[Opening GIVEN RECORDS section]
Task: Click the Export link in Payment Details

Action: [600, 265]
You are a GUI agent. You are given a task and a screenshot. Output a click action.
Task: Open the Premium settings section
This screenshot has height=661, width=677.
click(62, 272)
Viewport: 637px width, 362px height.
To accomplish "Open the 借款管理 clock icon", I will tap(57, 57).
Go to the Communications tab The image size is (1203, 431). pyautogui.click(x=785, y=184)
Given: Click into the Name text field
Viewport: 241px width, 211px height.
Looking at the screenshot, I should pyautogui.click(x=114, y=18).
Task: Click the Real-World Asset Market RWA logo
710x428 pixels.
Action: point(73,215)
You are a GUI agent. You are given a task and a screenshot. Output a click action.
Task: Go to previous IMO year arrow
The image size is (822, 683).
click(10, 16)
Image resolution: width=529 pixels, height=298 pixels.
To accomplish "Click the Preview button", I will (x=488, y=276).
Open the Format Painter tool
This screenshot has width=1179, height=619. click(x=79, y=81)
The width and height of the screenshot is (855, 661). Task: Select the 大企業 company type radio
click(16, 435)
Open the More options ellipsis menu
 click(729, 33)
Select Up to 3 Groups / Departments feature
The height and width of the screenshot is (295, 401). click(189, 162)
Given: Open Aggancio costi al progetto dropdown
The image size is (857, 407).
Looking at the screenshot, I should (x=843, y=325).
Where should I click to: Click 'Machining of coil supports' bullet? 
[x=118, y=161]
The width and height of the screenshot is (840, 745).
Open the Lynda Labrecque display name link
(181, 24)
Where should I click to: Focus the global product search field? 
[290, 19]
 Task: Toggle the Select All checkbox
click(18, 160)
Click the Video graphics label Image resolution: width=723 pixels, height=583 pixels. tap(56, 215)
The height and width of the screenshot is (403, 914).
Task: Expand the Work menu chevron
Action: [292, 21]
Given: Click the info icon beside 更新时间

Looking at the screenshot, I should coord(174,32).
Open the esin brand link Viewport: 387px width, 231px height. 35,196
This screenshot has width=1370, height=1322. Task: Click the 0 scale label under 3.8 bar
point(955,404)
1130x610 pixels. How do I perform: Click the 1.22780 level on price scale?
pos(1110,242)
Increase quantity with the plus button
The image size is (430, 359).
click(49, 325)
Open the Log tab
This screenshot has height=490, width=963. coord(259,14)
[Closing GIVEN RECORDS section]
ACTION ITEM — Output only the count of lines in the data containing "accomplish".

SOLUTION TO THIS PROBLEM — 2